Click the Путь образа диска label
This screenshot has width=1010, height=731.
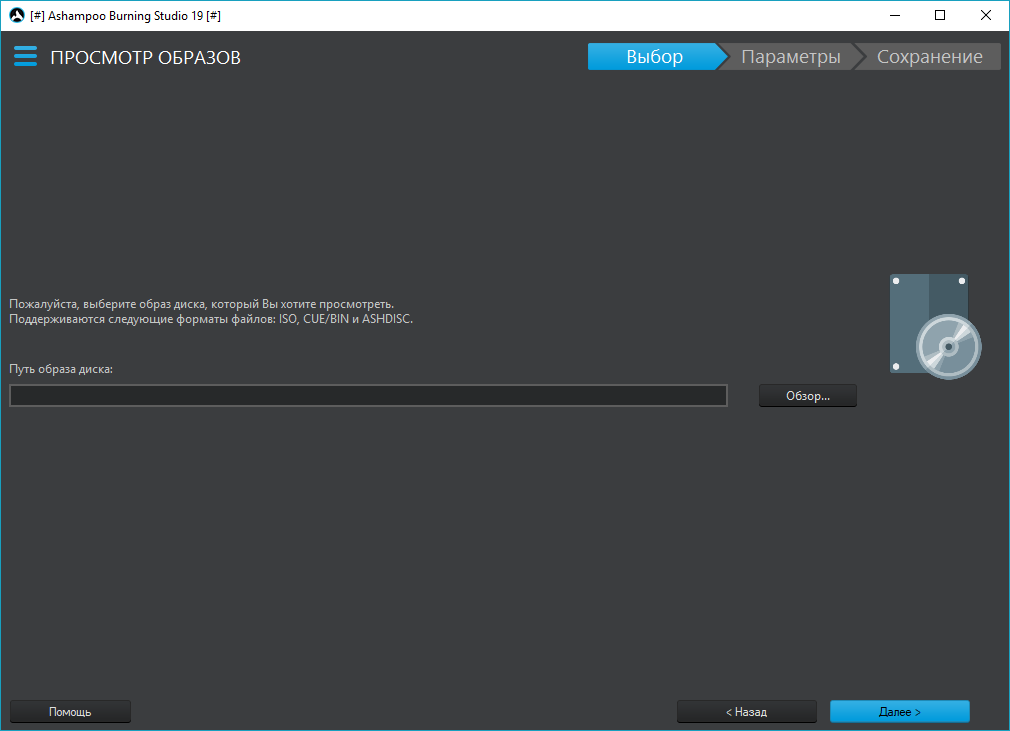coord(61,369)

...

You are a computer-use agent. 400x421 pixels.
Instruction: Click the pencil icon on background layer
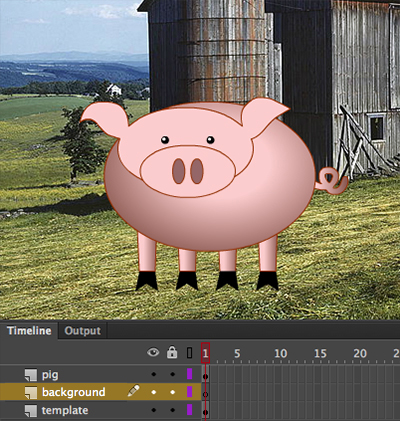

→ WHAT YOU SHOULD DO: All lines that contain the word "Click" must be copied from the records above.

→ RESULT OF THE TASK:
Click the Путь образа диска label
Instruction: Click the pencil icon on background layer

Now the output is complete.